(练习任务 1) 请照原样抄写淞沪会战原文节选中从“2016年,这张照片被《时代”到“短暂平息,还有3.4万余人。”的文字。
(练习任务 2) 根据淞沪会战原文节选,慈联会管理下的难民收容所前后共有多少所?
(练习任务 3) 将淞沪会战原文节选中以“许多难民在那个炮火隆隆的夜晚”开头的段落改写为要点列表,保留主要事实。

(原文节选)
历史镜头中的淞沪会战

新京报
原标题:历史镜头中的淞沪会战



据《LIFE》杂志1937年10月4日的报道,这张“幼童孤身哭泣于废墟之中”的照片及相关新闻图片在欧美媒体刊出后,估计“看过这个中国儿童的人数达1.36亿”。
2016年,这张照片被《时代周刊》选为“100张最有影响力的照片”之一。王小亭如此讲述这张照片的拍摄过程:
“当时的景象触目惊心,还有人在挣扎着站起来,铁轨上,月台上到处躺着炸死炸伤的人,断肢残体处处皆是。只是由于想到工作,才使我忘了所看到的东西。我停下装上片子,看到脚上的鞋子已满帮是血。我穿过铁轨,以燃烧着的天桥作背景拍了好几张全景,这时,看见一个男子从轨道上抱起一个幼童,把他放在月台上后又回去抱另一个受伤的孩子。孩子的母亲已死在铁轨上。我在拍摄这幅悲惨的情景时,听到有架飞机又飞回来了。我迅速对着那个孩子拍完了剩下的几英尺胶片,然后向孩子跑去,想把他带到安全的地方去,但孩子的父亲回来了。轰炸机在上空飞了过去,没有扔炸弹。”

在孤军拘留营中,谢晋元特别注重体育运动,在一次演讲中,他提出“近世纪来,政治腐败,教育制度不良,国民体格愈趋愈下,人民精神萎靡、畏葸求安,而至道德沦胥,透贻‘东亚病夫’之讥,实堪痛耻……唯是国家的生命,实系于民族,而民族的健全,又赖乎国民体魄的健康、精神的焕发。”

许多难民在那个炮火隆隆的夜晚,记住了那保命的三个字“慈联会”(“上海慈善团体联合会”的简称)。1937年8月10日,慈联会和包括上海难民救济协会、仁济善堂、辛未救济会、千佛教净业社等慈善组织一起,加入由上海市社会局牵头成立的“上海市各界抗战后援会救济委员会”。据统计,慈联会管理下的难民收容所前后有65所,到9月时,还有50所。难民前后收容6万余人,9月份随着战事的短暂平息,还有3.4万余人。
尽管已经过去多时,我还清楚地记得那天是2015年5月5日。我收到那本沉重的厚皮相册。经历了将近80年的时光尘封,当我用手触碰它的暗黑色的牛皮封面时,手指就仿佛伸进了那个久远的时代中。在那个有些晦暗的初夏黄昏,封面上的图案在夕阳的微光中显露出来——飞翔在空中的炮弹,乘坐救生艇逃难的人群,左边露出的那座熟悉的建筑,是老上海人最熟悉不过的海关大楼钟楼。一切都定格在封面上,但那些作为装饰的爆炸烟云标明这个地方正遭受战争的浩劫。在封面的右边,写着它原先的主人给这部相册起的名字:“SHANGHAI SHAMBLES:SINO-JAPANESE CONFLICT,1937”(上海修罗场,中日冲突,1937)

(目标定位数据)
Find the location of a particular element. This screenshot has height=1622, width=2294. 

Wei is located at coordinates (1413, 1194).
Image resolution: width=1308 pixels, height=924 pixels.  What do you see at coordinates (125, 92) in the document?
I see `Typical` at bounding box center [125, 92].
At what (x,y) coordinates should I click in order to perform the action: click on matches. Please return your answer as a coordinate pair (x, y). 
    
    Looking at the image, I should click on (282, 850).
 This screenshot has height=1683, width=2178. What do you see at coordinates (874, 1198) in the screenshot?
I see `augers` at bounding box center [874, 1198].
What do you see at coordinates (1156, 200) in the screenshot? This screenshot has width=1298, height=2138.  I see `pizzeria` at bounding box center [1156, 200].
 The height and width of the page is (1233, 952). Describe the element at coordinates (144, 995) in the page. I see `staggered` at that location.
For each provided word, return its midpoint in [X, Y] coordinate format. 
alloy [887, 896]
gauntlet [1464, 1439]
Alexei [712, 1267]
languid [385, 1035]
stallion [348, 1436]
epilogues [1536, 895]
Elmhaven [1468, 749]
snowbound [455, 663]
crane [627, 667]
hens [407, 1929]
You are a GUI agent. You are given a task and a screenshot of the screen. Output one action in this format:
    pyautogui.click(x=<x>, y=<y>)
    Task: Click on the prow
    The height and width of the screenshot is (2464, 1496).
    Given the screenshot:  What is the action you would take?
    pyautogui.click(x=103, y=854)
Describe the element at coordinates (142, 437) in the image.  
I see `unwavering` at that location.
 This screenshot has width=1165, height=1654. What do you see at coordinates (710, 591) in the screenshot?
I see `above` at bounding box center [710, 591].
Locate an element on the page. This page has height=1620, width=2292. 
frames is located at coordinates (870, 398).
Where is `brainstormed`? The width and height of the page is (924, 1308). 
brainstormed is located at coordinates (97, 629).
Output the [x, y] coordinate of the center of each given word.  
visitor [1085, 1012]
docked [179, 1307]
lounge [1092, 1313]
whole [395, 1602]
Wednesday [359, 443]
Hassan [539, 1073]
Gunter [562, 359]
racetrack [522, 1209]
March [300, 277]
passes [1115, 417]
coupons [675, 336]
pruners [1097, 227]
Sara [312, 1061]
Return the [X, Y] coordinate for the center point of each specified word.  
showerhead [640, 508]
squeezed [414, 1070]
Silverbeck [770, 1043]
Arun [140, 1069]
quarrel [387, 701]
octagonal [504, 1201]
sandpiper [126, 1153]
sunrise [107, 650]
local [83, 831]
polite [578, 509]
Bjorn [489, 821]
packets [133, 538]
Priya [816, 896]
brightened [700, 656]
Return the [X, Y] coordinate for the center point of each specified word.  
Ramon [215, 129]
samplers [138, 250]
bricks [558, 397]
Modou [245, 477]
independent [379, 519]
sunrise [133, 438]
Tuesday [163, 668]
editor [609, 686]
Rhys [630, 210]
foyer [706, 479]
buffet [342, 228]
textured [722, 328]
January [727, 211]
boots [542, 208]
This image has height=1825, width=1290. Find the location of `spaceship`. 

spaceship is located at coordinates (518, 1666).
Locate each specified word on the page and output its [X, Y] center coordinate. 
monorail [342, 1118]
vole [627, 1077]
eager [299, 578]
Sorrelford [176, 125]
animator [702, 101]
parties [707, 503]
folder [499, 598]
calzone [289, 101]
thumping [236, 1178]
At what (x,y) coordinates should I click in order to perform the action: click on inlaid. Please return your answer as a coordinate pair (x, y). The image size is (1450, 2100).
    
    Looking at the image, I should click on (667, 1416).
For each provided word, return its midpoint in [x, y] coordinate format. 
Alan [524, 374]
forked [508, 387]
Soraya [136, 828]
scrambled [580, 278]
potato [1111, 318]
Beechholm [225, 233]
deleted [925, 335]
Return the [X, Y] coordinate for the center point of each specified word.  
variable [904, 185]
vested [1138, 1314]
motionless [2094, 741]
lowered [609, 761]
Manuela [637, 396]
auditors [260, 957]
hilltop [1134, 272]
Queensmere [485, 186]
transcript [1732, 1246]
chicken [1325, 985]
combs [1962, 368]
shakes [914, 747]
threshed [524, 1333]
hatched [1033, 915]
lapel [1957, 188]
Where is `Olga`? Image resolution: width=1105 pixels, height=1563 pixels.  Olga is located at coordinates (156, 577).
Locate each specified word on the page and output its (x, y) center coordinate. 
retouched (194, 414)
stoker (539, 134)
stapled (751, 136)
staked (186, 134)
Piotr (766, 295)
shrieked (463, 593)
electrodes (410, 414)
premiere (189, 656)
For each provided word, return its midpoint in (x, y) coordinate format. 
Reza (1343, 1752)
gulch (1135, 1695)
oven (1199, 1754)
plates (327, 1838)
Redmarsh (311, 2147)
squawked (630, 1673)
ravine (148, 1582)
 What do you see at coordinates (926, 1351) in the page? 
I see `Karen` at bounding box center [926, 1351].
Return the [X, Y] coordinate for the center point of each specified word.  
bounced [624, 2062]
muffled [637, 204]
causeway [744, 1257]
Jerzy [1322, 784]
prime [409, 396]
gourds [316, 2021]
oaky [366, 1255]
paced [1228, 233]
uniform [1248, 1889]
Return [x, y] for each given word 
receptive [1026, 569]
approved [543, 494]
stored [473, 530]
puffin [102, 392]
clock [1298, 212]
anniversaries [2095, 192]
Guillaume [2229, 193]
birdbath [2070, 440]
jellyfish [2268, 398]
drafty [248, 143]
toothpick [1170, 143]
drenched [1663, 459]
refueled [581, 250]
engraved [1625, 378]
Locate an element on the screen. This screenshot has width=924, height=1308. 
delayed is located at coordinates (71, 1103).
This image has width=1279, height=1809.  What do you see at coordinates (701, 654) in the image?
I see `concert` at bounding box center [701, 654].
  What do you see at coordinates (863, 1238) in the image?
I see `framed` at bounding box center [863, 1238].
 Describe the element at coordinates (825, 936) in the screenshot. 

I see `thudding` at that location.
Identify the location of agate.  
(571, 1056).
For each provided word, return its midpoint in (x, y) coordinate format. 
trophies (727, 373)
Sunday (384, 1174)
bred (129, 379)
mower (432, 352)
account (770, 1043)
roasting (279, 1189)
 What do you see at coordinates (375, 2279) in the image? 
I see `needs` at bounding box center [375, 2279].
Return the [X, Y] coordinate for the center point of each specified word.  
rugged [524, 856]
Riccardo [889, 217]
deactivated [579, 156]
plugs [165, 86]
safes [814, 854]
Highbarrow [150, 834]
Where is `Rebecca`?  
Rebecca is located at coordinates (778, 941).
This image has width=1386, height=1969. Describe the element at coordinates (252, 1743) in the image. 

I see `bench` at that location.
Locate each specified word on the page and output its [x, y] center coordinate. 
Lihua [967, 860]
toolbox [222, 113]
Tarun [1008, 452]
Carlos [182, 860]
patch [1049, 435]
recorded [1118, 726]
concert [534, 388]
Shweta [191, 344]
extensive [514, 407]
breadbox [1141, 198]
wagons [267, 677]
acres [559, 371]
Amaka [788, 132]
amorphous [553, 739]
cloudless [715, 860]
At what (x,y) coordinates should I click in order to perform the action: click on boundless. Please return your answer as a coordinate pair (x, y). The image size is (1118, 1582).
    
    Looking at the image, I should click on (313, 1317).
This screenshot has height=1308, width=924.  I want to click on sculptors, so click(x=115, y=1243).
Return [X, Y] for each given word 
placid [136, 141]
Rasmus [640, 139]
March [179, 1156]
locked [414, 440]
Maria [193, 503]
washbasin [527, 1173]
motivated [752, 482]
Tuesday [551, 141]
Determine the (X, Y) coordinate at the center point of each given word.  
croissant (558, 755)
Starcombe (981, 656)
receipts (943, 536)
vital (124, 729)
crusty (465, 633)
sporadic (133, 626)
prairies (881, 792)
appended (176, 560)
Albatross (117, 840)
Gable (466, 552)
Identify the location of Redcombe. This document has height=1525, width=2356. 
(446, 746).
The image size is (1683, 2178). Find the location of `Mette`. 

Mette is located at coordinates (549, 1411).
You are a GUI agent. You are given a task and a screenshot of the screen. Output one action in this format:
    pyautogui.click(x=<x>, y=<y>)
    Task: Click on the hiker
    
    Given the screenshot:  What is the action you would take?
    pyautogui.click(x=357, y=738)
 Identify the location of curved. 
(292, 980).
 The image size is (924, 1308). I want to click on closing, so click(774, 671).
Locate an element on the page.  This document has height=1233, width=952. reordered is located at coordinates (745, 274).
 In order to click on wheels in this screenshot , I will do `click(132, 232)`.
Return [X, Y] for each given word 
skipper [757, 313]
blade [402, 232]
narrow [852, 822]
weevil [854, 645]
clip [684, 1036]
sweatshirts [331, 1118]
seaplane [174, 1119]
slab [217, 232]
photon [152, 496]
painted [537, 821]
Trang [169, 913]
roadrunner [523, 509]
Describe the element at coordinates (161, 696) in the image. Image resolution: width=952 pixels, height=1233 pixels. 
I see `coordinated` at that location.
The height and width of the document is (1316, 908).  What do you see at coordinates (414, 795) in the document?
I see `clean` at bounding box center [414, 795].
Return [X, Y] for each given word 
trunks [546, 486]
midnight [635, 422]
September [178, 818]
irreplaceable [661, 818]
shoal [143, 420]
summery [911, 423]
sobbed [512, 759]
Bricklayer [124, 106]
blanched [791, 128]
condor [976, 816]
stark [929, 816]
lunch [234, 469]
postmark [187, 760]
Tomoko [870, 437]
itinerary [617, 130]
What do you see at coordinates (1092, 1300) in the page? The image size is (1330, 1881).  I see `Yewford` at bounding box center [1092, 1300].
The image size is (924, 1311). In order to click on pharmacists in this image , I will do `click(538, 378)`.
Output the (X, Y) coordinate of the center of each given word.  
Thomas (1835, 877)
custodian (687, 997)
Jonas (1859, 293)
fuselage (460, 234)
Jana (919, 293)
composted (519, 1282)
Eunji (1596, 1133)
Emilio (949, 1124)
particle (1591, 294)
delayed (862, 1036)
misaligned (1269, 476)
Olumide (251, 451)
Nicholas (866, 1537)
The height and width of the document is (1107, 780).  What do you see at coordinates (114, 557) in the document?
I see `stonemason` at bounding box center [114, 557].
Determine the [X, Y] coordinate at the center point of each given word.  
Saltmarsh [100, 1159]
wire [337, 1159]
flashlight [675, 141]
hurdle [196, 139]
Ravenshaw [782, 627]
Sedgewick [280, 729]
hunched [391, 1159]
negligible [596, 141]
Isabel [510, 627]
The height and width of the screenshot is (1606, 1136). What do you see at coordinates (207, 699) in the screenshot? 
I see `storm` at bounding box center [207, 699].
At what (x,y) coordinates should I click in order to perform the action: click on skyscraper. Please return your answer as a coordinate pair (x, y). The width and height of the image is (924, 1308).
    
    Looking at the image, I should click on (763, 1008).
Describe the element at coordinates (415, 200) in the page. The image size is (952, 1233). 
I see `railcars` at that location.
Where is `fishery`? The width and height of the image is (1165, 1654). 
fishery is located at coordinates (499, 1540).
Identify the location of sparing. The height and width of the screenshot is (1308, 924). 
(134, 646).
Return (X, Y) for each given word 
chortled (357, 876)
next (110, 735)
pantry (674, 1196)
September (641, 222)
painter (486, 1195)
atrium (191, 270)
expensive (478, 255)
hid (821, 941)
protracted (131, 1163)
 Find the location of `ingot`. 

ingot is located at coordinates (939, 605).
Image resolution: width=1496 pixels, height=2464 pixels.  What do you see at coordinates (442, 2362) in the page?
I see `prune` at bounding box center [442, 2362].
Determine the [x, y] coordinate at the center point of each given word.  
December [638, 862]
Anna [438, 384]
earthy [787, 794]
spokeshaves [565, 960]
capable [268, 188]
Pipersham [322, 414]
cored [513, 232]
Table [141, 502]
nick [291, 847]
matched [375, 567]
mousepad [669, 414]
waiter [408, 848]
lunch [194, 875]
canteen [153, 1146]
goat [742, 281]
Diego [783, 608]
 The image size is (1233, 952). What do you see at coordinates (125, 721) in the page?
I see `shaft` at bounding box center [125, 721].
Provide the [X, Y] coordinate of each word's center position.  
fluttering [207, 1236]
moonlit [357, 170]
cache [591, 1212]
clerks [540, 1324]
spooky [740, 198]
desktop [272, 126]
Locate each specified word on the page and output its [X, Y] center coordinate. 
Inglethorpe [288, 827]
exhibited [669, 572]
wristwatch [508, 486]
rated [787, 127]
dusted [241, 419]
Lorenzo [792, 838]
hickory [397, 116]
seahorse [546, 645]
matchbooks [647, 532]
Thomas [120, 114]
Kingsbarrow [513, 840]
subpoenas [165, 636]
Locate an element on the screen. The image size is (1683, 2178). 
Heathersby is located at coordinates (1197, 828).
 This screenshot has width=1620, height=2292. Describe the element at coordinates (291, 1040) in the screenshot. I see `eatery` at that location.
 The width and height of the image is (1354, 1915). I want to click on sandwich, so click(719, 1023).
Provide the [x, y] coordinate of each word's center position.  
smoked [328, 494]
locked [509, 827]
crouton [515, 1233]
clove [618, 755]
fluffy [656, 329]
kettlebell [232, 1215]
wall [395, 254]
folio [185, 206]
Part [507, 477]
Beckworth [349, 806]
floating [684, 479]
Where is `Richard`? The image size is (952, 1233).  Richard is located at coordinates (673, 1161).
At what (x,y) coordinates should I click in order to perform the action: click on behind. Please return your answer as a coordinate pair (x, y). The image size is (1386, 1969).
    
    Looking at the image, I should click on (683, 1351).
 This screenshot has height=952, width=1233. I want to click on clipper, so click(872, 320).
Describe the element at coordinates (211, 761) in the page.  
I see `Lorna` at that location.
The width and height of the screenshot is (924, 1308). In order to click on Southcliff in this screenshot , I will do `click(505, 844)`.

(参考答案 1)
2016年,这张照片被《时代周刊》选为“100张最有影响力的照片”之一。王小亭如此讲述这张照片的拍摄过程:
“当时的景象触目惊心,还有人在挣扎着站起来,铁轨上,月台上到处躺着炸死炸伤的人,断肢残体处处皆是。只是由于想到工作,才使我忘了所看到的东西。我停下装上片子,看到脚上的鞋子已满帮是血。我穿过铁轨,以燃烧着的天桥作背景拍了好几张全景,这时,看见一个男子从轨道上抱起一个幼童,把他放在月台上后又回去抱另一个受伤的孩子。孩子的母亲已死在铁轨上。我在拍摄这幅悲惨的情景时,听到有架飞机又飞回来了。我迅速对着那个孩子拍完了剩下的几英尺胶片,然后向孩子跑去,想把他带到安全的地方去,但孩子的父亲回来了。轰炸机在上空飞了过去,没有扔炸弹。”

在孤军拘留营中,谢晋元特别注重体育运动,在一次演讲中,他提出“近世纪来,政治腐败,教育制度不良,国民体格愈趋愈下,人民精神萎靡、畏葸求安,而至道德沦胥,透贻‘东亚病夫’之讥,实堪痛耻……唯是国家的生命,实系于民族,而民族的健全,又赖乎国民体魄的健康、精神的焕发。”

许多难民在那个炮火隆隆的夜晚,记住了那保命的三个字“慈联会”(“上海慈善团体联合会”的简称)。1937年8月10日,慈联会和包括上海难民救济协会、仁济善堂、辛未救济会、千佛教净业社等慈善组织一起,加入由上海市社会局牵头成立的“上海市各界抗战后援会救济委员会”。据统计,慈联会管理下的难民收容所前后有65所,到9月时,还有50所。难民前后收容6万余人,9月份随着战事的短暂平息,还有3.4万余人。

(参考答案 2) 65所。

(参考答案 3)
- 慈联会是“上海慈善团体联合会”的简称,许多难民在炮火隆隆的夜晚记住了这三个字。
- 1937年8月10日,慈联会与上海难民救济协会、仁济善堂、辛未救济会、千佛教净业社等慈善组织一起,加入由上海市社会局牵头成立的“上海市各界抗战后援会救济委员会”。
- 慈联会管理下的难民收容所前后有65所,到9月时还有50所。
- 前后收容难民6万余人;9月份随着战事短暂平息,仍有3.4万余人。